カレントディレクトリにコードがクローンされます。

Cloned sample code repo to: genai-cookbook

アプリケーションの設定

あなたのユーザー名に基づいて以下のパラメーターのデフォルト値を選択しますが、既存のリソースを使いたい場合には確認、変更して下さい。存在しないリソースは次のステップで作成されます。

UC_CATALOG & UC_SCHEMA: パース、チャンク化された文書やVector Searchのインデックスが格納されるUnity Catalogのカタログとスキーマ。
UC_MODEL_NAME: チェーンのモデルを記録、格納するUnity Catalog上の場所
VECTOR_SEARCH_ENDPOINT: 結果として得られるベクトルインデックスをホストするVector Search Endpoint

# 全ての必要なリソースを作成するために現行のユーザー名を使用
w = WorkspaceClient()
user_name = w.current_user.me().user_name.split("@")[0].replace(".", "")

# アウトプットのテーブルやインデックスが格納されるUCのカタログとスキーマ
# このカタログやスキーマが存在していない場合、カタログとスキーマの作成権限が必要となります
UC_CATALOG = f'{user_name}_catalog'
UC_SCHEMA = f'agent_demo'

# POCチェーンが記録されるUCのモデル名
UC_MODEL_NAME = f"{UC_CATALOG}.{UC_SCHEMA}.doc_bot"

# インデックスがロードされるVector Searchエンドポイント
# 存在しない場合には作成されます
#VECTOR_SEARCH_ENDPOINT = f'{user_name}_vector_search'
VECTOR_SEARCH_ENDPOINT = 'one-env-shared-endpoint-7'

UCのカタログやVector Searchエンドポイントが存在するかを確認。

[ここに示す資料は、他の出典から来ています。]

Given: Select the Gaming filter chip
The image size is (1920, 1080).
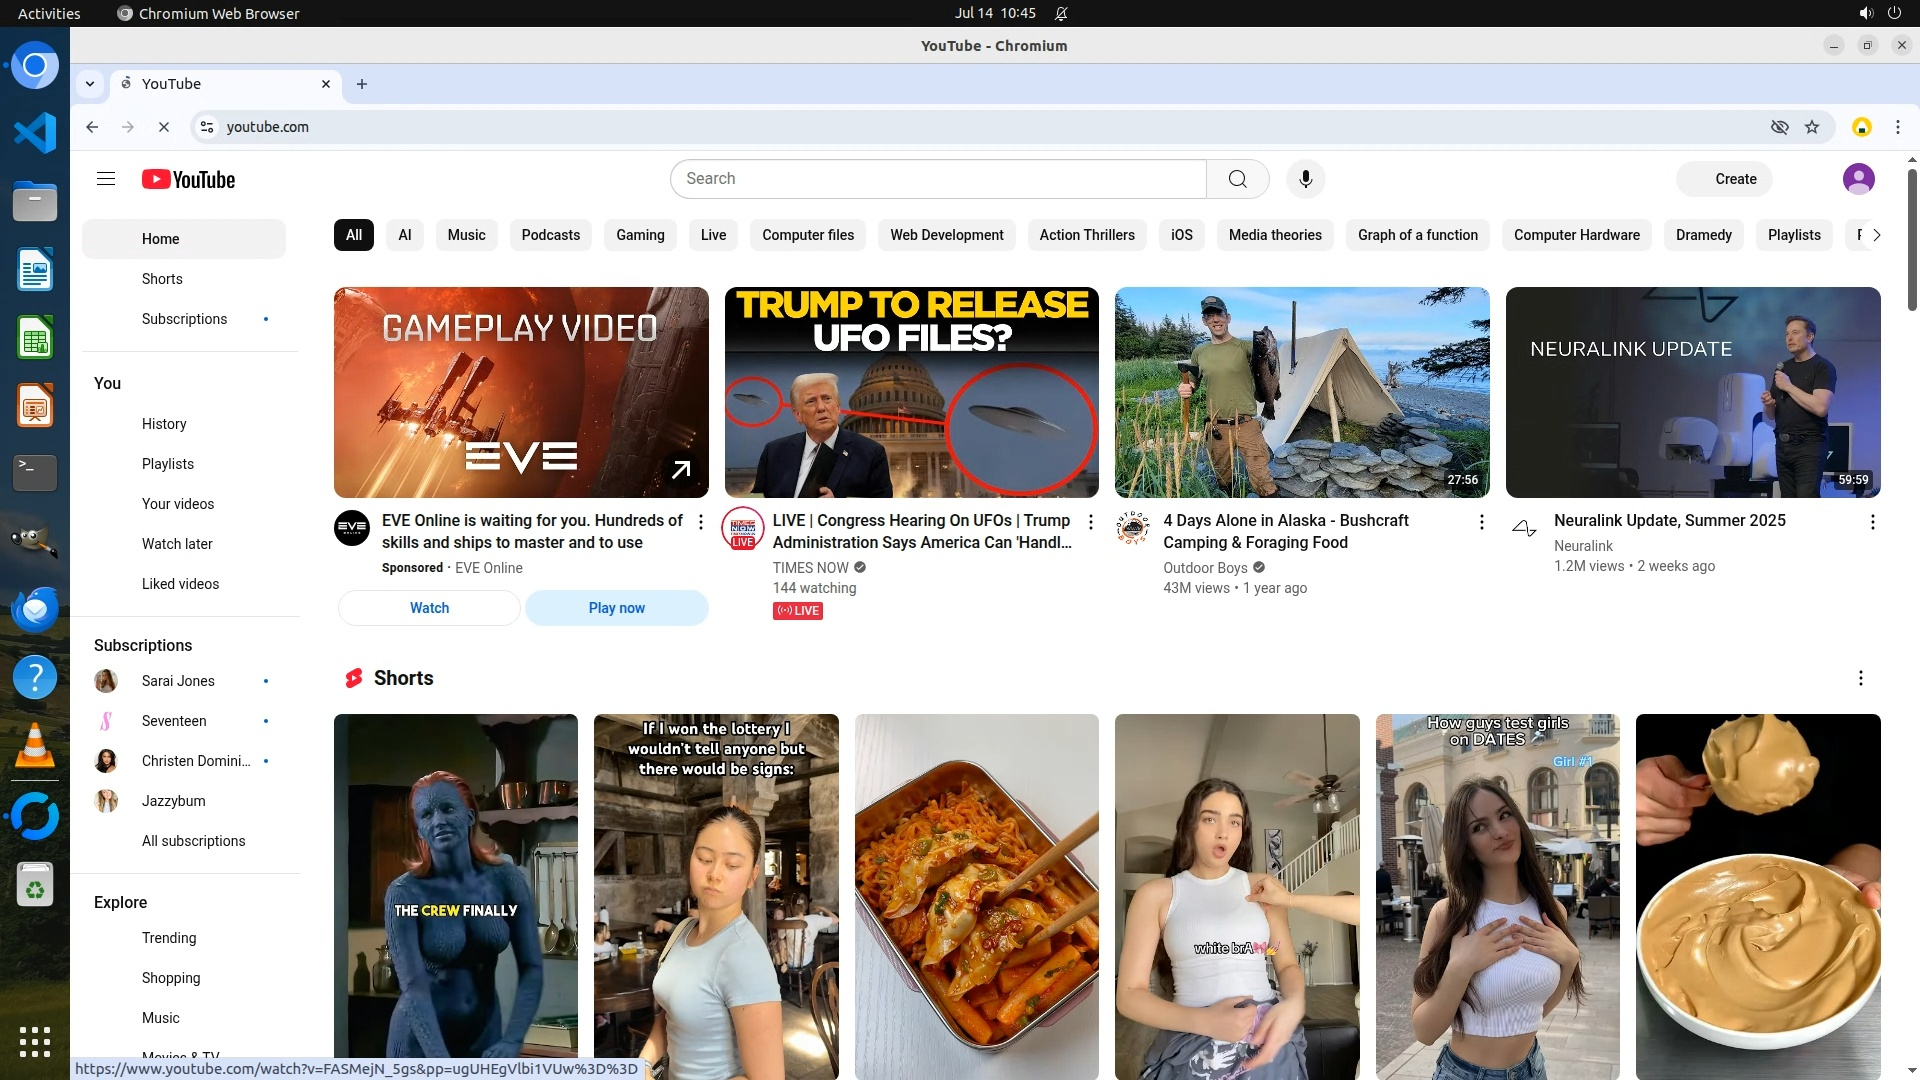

存在しない場合には作成

このセルのコードはリソースが存在するかどうかを確認し、存在しない場合には作成を試みます。

from databricks.sdk import WorkspaceClient
from databricks.sdk.service.vectorsearch import EndpointStatusState, EndpointType
from databricks.sdk.service.serving import EndpointCoreConfigInput, EndpointStateReady
from databricks.sdk.errors import ResourceDoesNotExist, NotFound, PermissionDenied
import os
w = WorkspaceClient()

# UCカタログが存在しない場合には作成、それ以外の場合には例外をスロー
try:
    _ = w.catalogs.get(UC_CATALOG)
    print(f"PASS: UC catalog `{UC_CATALOG}` exists")
except NotFound as e:
    print(f"`{UC_CATALOG}` does not exist, trying to create...")
    try:
        _ = w.catalogs.create(name=UC_CATALOG)
    except PermissionDenied as e:
        print(f"FAIL: `{UC_CATALOG}` does not exist, and no permissions to create.  Please provide an existing UC Catalog.")
        raise ValueError(f"Unity Catalog `{UC_CATALOG}` does not exist.")
        
# UCスキーマが存在しない場合には作成、それ以外の場合には例外をスロー
try:
    _ = w.schemas.get(full_name=f"{UC_CATALOG}.{UC_SCHEMA}")
    print(f"PASS: UC schema `{UC_CATALOG}.{UC_SCHEMA}` exists")
except NotFound as e:
    print(f"`{UC_CATALOG}.{UC_SCHEMA}` does not exist, trying to create...")
    try:
        _ = w.schemas.create(name=UC_SCHEMA, catalog_name=UC_CATALOG)
        print(f"PASS: UC schema `{UC_CATALOG}.{UC_SCHEMA}` created")
    except PermissionDenied as e:
        print(f"FAIL: `{UC_CATALOG}.{UC_SCHEMA}` does not exist, and no permissions to create.  Please provide an existing UC Schema.")
        raise ValueError("Unity Catalog Schema `{UC_CATALOG}.{UC_SCHEMA}` does not exist.")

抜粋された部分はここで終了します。